What you should do
Recast the entries as a Markdown table with the columns "Row" and "Text", from the line with "Given: Select the Salem Media row label" up to and including the final line of the entries. Number each line, skip blank lines, and leave the pictures out.

Material
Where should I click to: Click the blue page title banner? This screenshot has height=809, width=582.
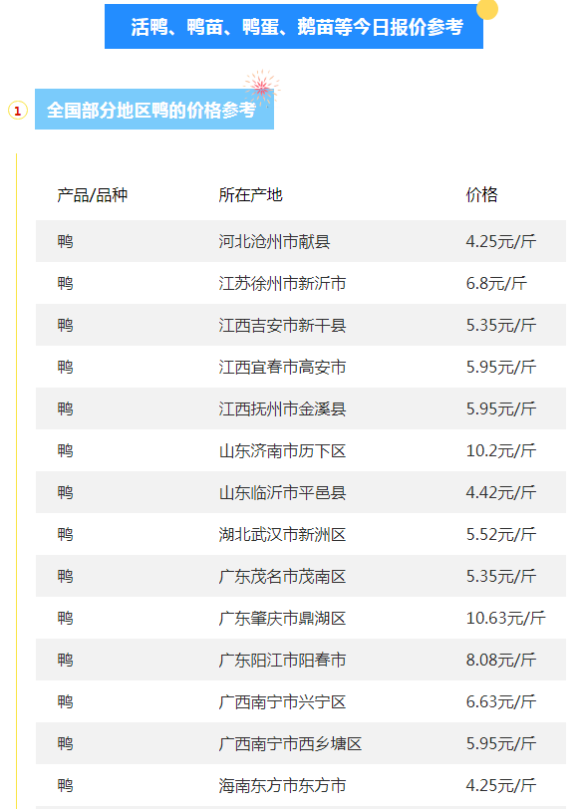294,26
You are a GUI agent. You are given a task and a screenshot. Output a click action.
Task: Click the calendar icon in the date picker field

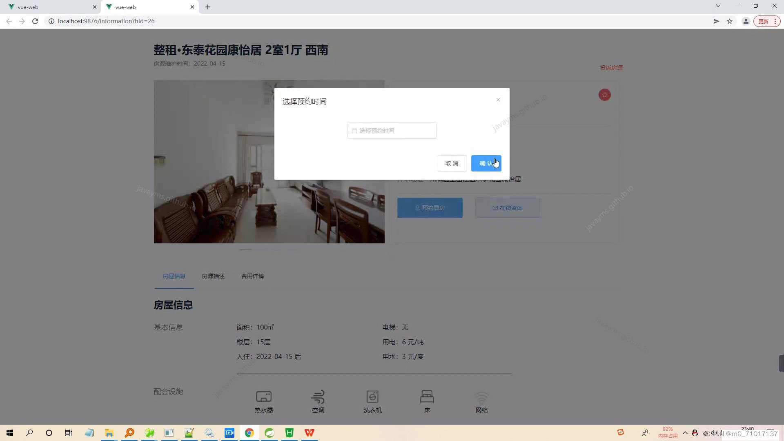click(354, 130)
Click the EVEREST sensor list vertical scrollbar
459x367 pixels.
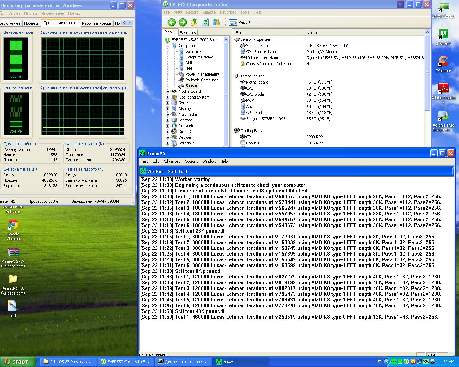point(427,72)
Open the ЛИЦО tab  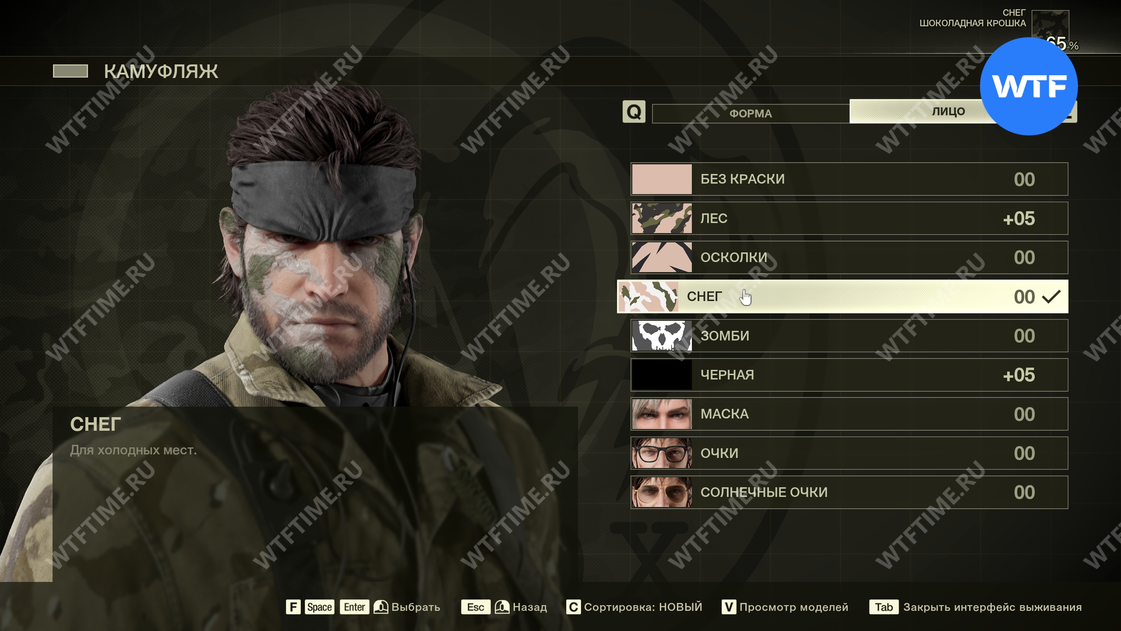click(948, 111)
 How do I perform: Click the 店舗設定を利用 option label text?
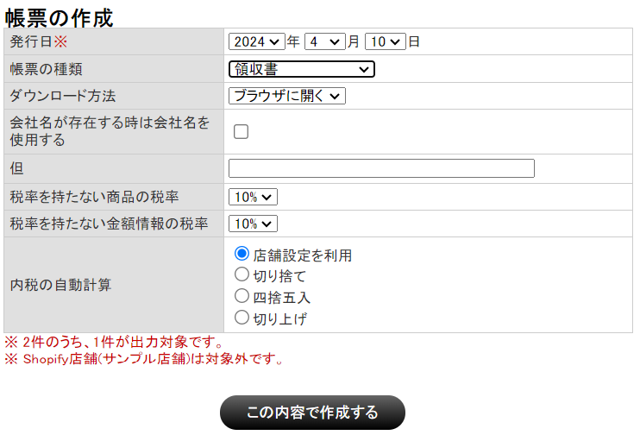tap(302, 255)
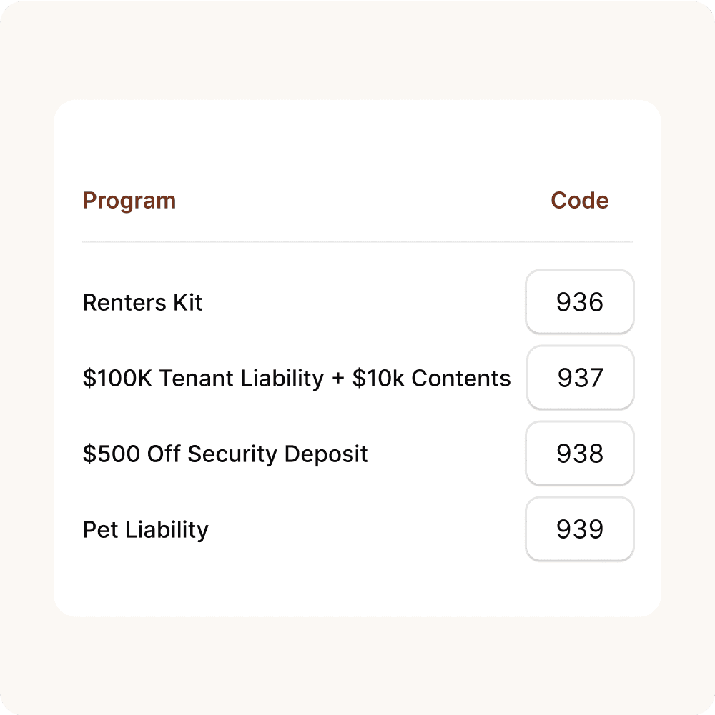The height and width of the screenshot is (715, 715).
Task: Click the 939 code box
Action: 580,529
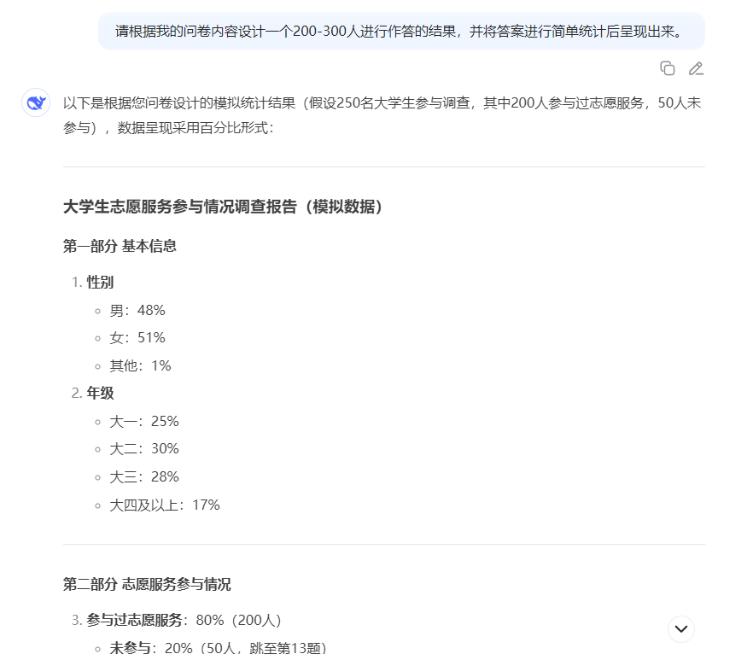The height and width of the screenshot is (654, 753).
Task: Click the heading 第二部分 志愿服务参与情况
Action: click(147, 584)
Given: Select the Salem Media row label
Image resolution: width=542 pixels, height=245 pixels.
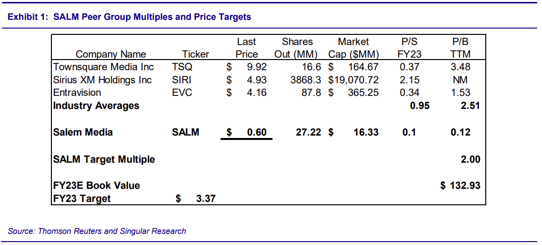Looking at the screenshot, I should 82,132.
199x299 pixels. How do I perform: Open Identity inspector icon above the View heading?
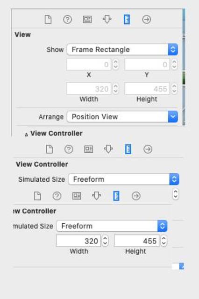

Solution below
| Row | Text |
|---|---|
| 1 | Given: Select the Salem Media row label |
| 2 | Image resolution: width=542 pixels, height=245 pixels. |
| 3 | Looking at the screenshot, I should 82,132. |
| 4 | 199x299 pixels. How do I perform: Open Identity inspector icon above the View heading? |